EMBARGOED FOR RELEASE 7.00 a.m. 3 March 2011

 

ENERGEES MANAGEMENT LIMITED

Not for release, publication or distribution in whole or part in, into or from any jurisdiction where to do so would constitute a violation of the relevant laws of such jurisdiction.

3 March 2011

RECOMMENDED INCREASED PARTIAL CASH OFFER FOR

REGAL PETROLEUM PLC

BY

ENERGEES MANAGEMENT LIMITED

Increased Partial Offer declared wholly unconditional

 

 

 

Background

 

On 10 December 2010, the boards of Regal and Energees Investments Limited (Energees Investments), the principal holding company of the Smart Holding Group, announced that they had reached agreement on the terms of a recommended cash offer to be made by Energees Management, a wholly owned subsidiary of Energees Investments, for the entire issued and to be issued share capital of Regal. On 6 February 2011, Energees Investments and Regal announced the terms of an increased, recommended partial cash offer to be made by Energees Management, for up to 224,446,485 shares of Regal (the Increased Partial Offer). The revised offer document relating to the Increased Partial Offer (the Increased Partial Offer Document) was posted on 6 February 2011.

Increased Partial Offer declared wholly unconditional

Further to the announcement released by Energees Management on 18 February 2011 declaring the Increased Partial Offer unconditional as to acceptances, Energees Management is pleased to announce that Regal Shareholders who are independent of Energees Management and persons acting in concert with Energees Management and representing 54.97 per cent. of the voting rights in Regal have given their approval to the Increased Partial Offer. The conditions to the Increased Partial Offer have therefore been satisfied or waived and accordingly, the Increased Partial Offer is declared wholly unconditional.

 

The Increased Partial Offer will remain open until 1.00 p.m. (London time) on 4 March 2011. Regal Shareholders who have not yet accepted the Increased Partial Offer are urged to do so without delay in accordance with the procedures set out below.

 

Settlement

 

The consideration to which any Regal Shareholder is entitled under the Increased Partial Offer will be effected by the despatch of cheques or the crediting of CREST accounts: (i) in the case of acceptances received, valid and complete in all respects, by the date of this announcement, on or before 17 March 2011 (or such later date as the Panel may agree); and (ii) in the case of acceptances received, valid and complete in all respects, after the date of this announcement but while the Increased Partial Offer remains open for acceptance, within 14 calendar days (or such later date as the Panel may agree) of such receipt, and in either case in the manner described in the Increased Partial Offer Document.

 

Procedure for acceptance of the Increased Partial Offer

 

Regal Shareholders who have not yet accepted the Increased Partial Offer are urged to accept the Increased Partial Offer by 1.00 p.m. (London time) on 4 March 2011 and in accordance with the procedures set out below and set out in the Increased Partial Offer Document.

 

·; To accept the Increased Partial Offer in respect of Regal Shares held in certificated form (that is, not in CREST), you must complete the PINK New Form of Acceptance in accordance with paragraph 15.2 of Part 2 of the Increased Partial Offer Document.

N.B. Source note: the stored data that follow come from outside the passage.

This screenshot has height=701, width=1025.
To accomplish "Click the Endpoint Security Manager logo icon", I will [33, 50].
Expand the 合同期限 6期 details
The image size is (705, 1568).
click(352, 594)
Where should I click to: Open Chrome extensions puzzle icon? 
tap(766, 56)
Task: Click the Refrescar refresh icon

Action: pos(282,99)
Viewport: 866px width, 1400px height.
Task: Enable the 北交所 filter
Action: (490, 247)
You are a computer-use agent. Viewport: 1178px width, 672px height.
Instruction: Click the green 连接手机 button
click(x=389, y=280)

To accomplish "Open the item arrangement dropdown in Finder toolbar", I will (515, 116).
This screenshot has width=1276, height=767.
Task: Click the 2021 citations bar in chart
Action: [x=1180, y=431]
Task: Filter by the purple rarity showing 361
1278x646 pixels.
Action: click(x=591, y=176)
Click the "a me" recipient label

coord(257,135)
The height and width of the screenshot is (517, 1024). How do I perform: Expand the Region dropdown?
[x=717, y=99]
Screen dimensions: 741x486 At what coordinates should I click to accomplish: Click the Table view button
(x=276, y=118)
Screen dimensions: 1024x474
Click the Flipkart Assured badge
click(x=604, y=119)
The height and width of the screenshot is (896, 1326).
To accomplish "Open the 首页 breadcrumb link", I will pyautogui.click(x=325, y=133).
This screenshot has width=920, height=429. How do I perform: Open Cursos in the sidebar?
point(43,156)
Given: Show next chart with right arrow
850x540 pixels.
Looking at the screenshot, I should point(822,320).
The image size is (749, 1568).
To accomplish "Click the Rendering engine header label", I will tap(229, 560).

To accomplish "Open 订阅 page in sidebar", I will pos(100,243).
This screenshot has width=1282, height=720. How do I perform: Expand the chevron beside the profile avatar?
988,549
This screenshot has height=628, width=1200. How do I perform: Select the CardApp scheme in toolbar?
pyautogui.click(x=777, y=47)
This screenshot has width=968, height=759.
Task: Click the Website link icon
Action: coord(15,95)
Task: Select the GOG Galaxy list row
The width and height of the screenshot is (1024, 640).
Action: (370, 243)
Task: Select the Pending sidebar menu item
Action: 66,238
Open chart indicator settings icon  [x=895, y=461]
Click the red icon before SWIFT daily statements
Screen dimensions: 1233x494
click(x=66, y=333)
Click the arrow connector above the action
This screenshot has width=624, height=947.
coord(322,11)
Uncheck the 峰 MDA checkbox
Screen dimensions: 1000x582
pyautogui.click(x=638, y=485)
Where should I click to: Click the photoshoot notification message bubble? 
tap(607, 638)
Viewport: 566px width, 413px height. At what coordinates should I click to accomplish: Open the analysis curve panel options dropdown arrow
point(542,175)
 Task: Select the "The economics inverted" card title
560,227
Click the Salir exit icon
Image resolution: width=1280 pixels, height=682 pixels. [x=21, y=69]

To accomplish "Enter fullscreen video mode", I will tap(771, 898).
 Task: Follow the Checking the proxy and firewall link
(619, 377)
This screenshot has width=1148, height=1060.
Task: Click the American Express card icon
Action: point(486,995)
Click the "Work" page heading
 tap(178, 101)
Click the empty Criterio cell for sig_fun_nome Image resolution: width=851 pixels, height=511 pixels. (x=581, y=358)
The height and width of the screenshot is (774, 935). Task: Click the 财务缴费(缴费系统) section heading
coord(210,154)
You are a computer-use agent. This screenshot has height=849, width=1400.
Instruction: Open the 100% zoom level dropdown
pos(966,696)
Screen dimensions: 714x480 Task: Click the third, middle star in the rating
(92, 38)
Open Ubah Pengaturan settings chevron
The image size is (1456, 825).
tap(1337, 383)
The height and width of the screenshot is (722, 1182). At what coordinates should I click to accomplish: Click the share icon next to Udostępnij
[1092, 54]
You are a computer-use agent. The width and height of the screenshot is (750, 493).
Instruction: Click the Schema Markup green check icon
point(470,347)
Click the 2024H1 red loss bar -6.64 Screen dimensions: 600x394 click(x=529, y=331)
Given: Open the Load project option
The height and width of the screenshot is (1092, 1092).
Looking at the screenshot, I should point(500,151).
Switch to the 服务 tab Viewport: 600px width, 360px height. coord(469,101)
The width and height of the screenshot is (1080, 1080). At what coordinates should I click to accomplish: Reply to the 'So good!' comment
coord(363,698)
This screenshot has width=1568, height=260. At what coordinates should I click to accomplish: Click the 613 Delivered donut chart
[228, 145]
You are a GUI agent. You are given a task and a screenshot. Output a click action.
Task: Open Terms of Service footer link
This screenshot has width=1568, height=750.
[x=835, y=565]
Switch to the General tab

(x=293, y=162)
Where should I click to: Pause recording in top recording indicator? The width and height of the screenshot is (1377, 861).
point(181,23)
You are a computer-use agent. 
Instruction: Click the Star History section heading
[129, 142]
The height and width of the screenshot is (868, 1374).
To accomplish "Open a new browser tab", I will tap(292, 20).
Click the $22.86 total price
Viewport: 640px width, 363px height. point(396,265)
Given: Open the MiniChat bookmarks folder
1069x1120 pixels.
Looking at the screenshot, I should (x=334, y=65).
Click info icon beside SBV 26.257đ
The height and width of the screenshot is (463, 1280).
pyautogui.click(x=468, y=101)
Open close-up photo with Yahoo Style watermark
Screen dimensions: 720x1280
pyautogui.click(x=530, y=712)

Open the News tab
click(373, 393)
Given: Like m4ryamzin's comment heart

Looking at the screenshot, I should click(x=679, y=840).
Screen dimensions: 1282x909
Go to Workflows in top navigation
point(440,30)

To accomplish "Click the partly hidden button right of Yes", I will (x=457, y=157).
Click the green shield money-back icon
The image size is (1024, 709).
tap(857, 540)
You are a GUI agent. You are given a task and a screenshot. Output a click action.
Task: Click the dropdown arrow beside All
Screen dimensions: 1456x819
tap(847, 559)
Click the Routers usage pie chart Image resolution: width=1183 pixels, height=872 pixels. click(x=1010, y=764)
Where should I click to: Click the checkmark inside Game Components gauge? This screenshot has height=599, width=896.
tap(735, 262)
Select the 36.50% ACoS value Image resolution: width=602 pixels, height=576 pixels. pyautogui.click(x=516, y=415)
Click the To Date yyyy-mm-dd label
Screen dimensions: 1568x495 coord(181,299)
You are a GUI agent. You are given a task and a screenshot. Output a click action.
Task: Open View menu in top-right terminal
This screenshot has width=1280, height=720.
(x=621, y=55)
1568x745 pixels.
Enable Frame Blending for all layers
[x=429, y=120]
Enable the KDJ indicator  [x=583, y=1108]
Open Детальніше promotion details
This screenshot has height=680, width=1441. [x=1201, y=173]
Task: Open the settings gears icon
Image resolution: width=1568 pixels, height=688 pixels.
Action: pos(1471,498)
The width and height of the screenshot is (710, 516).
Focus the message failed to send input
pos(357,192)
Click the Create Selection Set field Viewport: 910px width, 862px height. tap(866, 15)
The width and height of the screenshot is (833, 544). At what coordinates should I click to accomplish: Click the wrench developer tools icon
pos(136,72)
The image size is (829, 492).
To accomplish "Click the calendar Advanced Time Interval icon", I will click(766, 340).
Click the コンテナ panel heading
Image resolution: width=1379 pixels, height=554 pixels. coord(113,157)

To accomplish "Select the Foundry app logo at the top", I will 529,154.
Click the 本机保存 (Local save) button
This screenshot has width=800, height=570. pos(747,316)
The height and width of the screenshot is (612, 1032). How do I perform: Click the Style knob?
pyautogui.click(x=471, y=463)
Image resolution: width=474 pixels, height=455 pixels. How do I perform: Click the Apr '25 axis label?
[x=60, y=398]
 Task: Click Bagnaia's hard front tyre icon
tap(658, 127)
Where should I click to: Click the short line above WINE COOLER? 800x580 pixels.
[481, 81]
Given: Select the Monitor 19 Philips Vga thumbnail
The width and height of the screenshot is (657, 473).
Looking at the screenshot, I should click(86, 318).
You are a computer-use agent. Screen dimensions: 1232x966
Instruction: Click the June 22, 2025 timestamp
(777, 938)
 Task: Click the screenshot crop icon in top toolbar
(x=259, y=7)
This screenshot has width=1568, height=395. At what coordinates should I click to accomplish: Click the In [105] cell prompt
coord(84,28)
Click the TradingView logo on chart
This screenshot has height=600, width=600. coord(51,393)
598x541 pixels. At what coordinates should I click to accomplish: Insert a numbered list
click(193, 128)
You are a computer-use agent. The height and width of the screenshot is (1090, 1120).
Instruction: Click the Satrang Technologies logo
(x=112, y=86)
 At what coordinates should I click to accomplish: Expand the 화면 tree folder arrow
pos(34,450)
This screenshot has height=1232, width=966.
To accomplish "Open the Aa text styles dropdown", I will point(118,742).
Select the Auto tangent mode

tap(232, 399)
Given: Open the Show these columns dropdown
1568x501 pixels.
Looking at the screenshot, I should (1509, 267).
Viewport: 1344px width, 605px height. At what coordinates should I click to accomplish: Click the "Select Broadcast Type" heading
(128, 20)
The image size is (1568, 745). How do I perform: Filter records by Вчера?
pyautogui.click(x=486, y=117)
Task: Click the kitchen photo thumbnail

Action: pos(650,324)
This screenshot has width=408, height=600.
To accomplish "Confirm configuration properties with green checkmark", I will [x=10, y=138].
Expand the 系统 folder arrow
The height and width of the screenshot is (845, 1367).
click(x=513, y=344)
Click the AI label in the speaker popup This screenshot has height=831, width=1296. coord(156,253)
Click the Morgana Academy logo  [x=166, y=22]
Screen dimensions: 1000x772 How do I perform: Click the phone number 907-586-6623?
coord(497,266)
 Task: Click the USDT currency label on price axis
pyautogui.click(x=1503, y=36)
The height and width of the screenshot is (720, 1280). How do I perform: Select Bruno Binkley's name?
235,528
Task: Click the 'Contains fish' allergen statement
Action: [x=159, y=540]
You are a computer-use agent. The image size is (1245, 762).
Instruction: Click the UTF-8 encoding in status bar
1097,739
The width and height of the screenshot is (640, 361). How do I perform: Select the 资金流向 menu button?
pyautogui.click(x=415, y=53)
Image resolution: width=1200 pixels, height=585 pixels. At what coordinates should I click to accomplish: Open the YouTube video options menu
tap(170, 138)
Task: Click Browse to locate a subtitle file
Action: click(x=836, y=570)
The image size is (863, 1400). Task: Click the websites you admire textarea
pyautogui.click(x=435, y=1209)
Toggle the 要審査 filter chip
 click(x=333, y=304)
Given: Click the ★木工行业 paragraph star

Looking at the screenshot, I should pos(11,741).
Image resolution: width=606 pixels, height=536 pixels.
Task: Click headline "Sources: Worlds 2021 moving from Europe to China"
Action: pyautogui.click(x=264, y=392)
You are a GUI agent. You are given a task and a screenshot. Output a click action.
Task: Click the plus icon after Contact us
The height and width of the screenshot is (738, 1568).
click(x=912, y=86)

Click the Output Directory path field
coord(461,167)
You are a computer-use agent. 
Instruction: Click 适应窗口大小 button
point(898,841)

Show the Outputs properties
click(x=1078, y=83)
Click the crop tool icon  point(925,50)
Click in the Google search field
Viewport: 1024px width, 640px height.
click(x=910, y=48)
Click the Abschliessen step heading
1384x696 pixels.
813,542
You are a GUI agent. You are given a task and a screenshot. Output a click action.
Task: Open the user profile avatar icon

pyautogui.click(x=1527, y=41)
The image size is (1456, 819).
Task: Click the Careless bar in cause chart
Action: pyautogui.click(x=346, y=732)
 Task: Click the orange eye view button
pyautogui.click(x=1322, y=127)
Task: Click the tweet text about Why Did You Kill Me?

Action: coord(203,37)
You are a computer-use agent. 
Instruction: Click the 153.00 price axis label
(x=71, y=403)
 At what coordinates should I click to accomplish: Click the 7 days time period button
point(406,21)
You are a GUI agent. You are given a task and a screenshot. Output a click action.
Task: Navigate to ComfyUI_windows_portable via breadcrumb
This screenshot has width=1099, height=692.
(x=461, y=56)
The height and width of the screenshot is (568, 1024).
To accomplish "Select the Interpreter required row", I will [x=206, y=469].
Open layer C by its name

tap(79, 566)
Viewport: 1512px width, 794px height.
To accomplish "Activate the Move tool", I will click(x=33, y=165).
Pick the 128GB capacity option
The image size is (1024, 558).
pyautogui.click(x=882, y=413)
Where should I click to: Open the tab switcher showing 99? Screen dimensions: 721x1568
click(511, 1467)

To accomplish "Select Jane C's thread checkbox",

Return the completed PINK New Form of Acceptance (along with your share certificate(s) and/or other documents of title) by post to Computershare Investor Services PLC, Corporate Actions Projects, Bristol BS99 6AH or by hand during normal business hours to Computershare Investor Services PLC, The Pavilions, Bridgwater Road, Bristol BS13 8AE as soon as possible and, in any event, so as to be received by no later than 1.00 p.m. (London time) on 4 March 2011. If you are posting in the UK, a first class reply-paid envelope has been provided for your convenience.

 

·; To accept the Increased Partial Offer in respect of Regal Shares held in uncertificated form (that is, in CREST), you must follow the procedure set out in paragraph 15.3 of Part 2 of the Increased Partial Offer Document so that the TTE Instruction settles no later than 1.00 p.m. (London time) on 4 March 2011. If you hold your Regal Shares as a CREST sponsored member, you should refer to your CREST sponsor as only your CREST sponsor will be able to send the necessary instruction to Euroclear.

 

If you hold your Regal Shares through a broker, nominee or custodian, you should instruct that broker, nominee or custodian to take the necessary action to accept the Increased Partial Offer on your behalf, as set out above.

 

Documents available for inspection

 

The Increased Partial Offer Document, the New Form of Acceptance and the Approval Form are available for inspection at the offices of Norton Rose LLP, 3 More London Riverside, London SE1 2AQ, during normal business hours on any weekday (Saturdays, Sundays and public holidays excepted) and are also available, subject to certain restrictions relating to persons resident in Restricted Jurisdictions, for inspection at www.smart-holding.ua until the end of the Offer. In accordance with Rule 19.11 of the Code, a copy of this announcement will be available at www.smart-holding.ua by no later than 12 noon on 4 March 2011.

 

Capitalised terms used but not defined in this announcement shall have the meaning given to them in the Increased Partial Offer Document.

Enquiries

For further information please contact:

Energees Management

Alexey Pertin Telephone: +380445903026Denis Rudev

 

UBS Investment Bank

(financial adviser to Energees Investments and Energees Management)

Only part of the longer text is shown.